Ainda sobre o diploma

Fim da exigência? Como assim? Será que algum dia já foi exigido neste País que o jornalista fosse diplomado, exceto em concursos? Lembro que quando entrei na universidade este assunto estava em voga, porque na época uma juíza de São Paulo tinha revogado a obrigatoriedade. Ou era o contrário, sei lá. O que me lembro mesmo é que nunca sabia se era obrigatório ou não, pois naqueles tempos, sempre tinha uma instância jurídica sobrepondo a outra, alternando períodos de obrigatoriedade com períodos de não-obrigatoriedade. Algo assim.

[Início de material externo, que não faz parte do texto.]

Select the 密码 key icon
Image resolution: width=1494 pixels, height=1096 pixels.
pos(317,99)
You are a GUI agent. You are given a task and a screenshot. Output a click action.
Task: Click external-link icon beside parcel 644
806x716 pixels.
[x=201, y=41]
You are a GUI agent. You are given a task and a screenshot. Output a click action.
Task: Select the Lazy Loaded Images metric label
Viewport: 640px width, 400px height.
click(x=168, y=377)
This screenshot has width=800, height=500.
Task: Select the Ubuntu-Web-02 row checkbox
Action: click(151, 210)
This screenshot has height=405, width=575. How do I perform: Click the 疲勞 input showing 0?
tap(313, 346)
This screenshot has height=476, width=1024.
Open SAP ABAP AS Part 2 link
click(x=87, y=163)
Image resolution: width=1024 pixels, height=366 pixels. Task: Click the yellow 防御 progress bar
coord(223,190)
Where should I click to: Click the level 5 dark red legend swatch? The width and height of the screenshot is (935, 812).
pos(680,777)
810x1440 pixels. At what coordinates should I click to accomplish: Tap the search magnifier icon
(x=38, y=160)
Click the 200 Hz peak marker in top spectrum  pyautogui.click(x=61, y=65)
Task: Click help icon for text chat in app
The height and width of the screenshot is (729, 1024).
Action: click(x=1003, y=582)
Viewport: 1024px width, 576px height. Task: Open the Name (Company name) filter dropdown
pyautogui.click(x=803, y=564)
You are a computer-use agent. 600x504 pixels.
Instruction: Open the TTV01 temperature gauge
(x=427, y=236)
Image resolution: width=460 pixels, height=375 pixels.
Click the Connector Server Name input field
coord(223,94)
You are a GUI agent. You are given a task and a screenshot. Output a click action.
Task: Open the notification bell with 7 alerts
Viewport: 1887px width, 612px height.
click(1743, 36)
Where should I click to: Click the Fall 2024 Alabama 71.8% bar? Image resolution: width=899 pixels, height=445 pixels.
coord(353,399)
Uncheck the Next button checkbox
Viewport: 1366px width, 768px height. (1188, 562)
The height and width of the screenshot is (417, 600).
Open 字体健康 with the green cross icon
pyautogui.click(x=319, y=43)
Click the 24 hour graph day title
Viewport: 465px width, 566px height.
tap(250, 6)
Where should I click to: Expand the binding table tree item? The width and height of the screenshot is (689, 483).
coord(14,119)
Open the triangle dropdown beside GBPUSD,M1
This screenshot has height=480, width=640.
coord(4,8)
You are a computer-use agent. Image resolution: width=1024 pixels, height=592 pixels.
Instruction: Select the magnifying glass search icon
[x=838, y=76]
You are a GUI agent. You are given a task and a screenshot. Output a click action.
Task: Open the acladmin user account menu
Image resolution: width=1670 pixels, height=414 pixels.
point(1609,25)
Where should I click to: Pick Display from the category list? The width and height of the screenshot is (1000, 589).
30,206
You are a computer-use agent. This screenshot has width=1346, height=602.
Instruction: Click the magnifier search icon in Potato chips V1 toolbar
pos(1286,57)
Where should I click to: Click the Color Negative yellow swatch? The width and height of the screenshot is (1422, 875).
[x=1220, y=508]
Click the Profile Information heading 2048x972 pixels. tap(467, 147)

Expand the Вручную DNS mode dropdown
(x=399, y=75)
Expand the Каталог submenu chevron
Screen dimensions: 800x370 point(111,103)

A questão do diploma, na verdade, já vem sendo discutida há muito mais tempo e a decisão do Supremo Tribunal Federal favorável à não-obrigatoriedade, em junho, não será o ponto final dessa história, com certeza.
O primeiro curso de jornalismo no Brasil teve início em 1947, na Fundação Cásper Líbero. Mas a imprensa nacional é bem mais antiga que isso e temos casos de bons jornalistas autodidatas, ou vindos de outras áreas, anteriores a essa época. E pós também. Ponto a favor da não-obrigatoriedade do diploma.
Mas, cerca de meio século depois desse primeiro curso, o panorama é bem diferente. Graduações em comunicação social, especialmente em jornalismo, proliferam mais que a gripe suína e não há um método eficaz de medir a qualidade destes. Por isso, o mercado vive um momento de saturação de jornalistas, que, mesmo em um momento de abertura de campo (jornalismo on-line), passam a trilhar outros caminhos. A maioria dos jornalistas trabalha com assessoria e outros acabam virando publicitários, marketeiros, designers, webdesigners, cambistas, etc. Ponto a favor da obrigatoriedade do diploma.
O que me incomoda nessa história toda é que qualquer tentativa de regulamentação profissional é taxada de censura, como foram os conselhos regionais e o Conselho Nacional de Jornalismo. A Lei de Imprensa acaba de ser revogada; era antiquada, mas não houve qualquer manifestação para que ela fosse ATUALIZADA ao invés de EXCLUÍDA.
Não sei se sou favorável ao diploma ou não. Existem bons argumentos pró e contra isso, e não vou discuti-los aqui. Mas acho que a profissão deveria ser mais bem regulamentada: cada veículo deveria ser obrigado a ter uma porcentagem de jornalistas diplomados na redação, com ênfase em cargos de edição. Aliás, seria muito bom para a comunicação de uma maneira geral se os cargos de editores fossem ocupados apenas pelos diplomados. Além disso, a criação de um órgão para coibir abusos e de uma espécie de prova para o exercício do jornalismo cairiam muito bem.
Mas nada disso existe e o momento é difícil para os jornalistas. A tendência é que o piso salarial continue baixíssimo e a rotina de trabalho, estressante. Ponto a favor de quem fez qualquer outro curso.